### WORK INSTRUCTIONS
Lines from the one containing "This screenshot has width=789, height=532." through the last one in the data below: write them out word for word, and only them.

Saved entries

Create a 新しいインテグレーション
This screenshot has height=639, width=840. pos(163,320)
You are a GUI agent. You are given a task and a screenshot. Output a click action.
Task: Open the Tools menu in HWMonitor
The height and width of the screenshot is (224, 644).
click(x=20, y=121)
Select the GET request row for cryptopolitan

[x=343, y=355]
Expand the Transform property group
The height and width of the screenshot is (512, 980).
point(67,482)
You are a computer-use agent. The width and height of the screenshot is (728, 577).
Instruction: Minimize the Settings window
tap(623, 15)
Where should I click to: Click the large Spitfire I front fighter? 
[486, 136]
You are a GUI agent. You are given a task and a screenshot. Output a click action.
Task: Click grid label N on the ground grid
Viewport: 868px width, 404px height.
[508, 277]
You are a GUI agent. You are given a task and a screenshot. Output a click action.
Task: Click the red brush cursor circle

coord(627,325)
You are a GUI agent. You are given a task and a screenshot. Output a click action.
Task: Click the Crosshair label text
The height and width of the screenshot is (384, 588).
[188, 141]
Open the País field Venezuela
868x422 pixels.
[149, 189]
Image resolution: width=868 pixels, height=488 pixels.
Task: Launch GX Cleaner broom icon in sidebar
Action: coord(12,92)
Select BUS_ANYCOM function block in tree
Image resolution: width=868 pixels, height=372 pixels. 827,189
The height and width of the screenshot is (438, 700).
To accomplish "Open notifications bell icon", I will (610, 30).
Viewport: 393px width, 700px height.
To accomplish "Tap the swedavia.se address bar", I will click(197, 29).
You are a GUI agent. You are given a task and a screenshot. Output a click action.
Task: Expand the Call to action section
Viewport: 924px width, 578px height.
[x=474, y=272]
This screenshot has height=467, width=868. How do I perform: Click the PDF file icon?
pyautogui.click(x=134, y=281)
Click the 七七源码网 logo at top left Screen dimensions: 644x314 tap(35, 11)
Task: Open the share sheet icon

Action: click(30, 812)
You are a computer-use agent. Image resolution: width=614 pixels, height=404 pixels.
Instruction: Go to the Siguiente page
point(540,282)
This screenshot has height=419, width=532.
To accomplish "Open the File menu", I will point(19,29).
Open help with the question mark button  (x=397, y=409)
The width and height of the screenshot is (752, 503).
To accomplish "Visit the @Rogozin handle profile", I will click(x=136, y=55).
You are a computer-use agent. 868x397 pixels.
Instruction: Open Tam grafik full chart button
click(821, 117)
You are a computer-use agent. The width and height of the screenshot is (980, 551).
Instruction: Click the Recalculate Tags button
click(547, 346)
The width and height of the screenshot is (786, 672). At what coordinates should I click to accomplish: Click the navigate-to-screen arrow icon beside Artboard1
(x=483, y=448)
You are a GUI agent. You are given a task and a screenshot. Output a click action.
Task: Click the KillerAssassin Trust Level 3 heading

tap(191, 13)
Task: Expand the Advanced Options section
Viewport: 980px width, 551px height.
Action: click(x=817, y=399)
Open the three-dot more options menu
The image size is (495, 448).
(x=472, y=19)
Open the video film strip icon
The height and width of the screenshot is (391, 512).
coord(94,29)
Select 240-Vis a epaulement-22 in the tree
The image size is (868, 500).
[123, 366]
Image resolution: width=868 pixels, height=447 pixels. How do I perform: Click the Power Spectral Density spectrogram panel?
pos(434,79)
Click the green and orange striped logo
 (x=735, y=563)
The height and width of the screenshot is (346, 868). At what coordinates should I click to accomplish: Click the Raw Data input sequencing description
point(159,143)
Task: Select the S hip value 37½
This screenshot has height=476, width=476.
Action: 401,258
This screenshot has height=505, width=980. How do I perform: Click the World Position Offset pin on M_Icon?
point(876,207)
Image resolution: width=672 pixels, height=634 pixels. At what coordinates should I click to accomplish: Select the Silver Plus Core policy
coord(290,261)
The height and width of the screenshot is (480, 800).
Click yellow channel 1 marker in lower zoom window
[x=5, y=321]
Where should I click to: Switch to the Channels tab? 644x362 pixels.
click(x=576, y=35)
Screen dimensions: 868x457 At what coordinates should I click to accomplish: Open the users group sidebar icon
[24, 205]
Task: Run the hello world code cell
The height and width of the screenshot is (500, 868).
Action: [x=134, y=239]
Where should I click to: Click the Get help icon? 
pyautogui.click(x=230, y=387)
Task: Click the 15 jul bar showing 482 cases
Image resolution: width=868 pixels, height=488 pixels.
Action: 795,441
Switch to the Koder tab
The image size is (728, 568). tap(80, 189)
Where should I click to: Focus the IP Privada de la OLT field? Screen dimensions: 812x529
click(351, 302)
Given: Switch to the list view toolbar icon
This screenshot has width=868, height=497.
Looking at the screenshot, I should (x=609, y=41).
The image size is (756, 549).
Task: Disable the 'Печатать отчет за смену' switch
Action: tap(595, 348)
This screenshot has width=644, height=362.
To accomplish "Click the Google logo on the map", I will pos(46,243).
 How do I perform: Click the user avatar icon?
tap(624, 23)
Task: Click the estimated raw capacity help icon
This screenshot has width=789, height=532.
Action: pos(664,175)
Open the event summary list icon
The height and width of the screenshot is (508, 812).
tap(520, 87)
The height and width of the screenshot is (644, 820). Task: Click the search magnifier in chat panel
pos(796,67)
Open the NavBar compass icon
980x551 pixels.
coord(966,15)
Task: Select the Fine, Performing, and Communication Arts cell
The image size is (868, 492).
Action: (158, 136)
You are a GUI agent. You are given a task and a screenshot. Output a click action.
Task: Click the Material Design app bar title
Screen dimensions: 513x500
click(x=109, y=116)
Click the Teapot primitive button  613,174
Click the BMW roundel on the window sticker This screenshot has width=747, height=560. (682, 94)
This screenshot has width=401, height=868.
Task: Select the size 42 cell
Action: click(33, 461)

### SOLVED PROBLEM
This screenshot has width=789, height=532.
Action: pos(664,175)
Open the event summary list icon
The height and width of the screenshot is (508, 812).
tap(520, 87)
The height and width of the screenshot is (644, 820). Task: Click the search magnifier in chat panel
pos(796,67)
Open the NavBar compass icon
980x551 pixels.
coord(966,15)
Task: Select the Fine, Performing, and Communication Arts cell
The image size is (868, 492).
Action: (158, 136)
You are a GUI agent. You are given a task and a screenshot. Output a click action.
Task: Click the Material Design app bar title
Screen dimensions: 513x500
click(x=109, y=116)
Click the Teapot primitive button  613,174
Click the BMW roundel on the window sticker This screenshot has width=747, height=560. (682, 94)
This screenshot has width=401, height=868.
Task: Select the size 42 cell
Action: click(33, 461)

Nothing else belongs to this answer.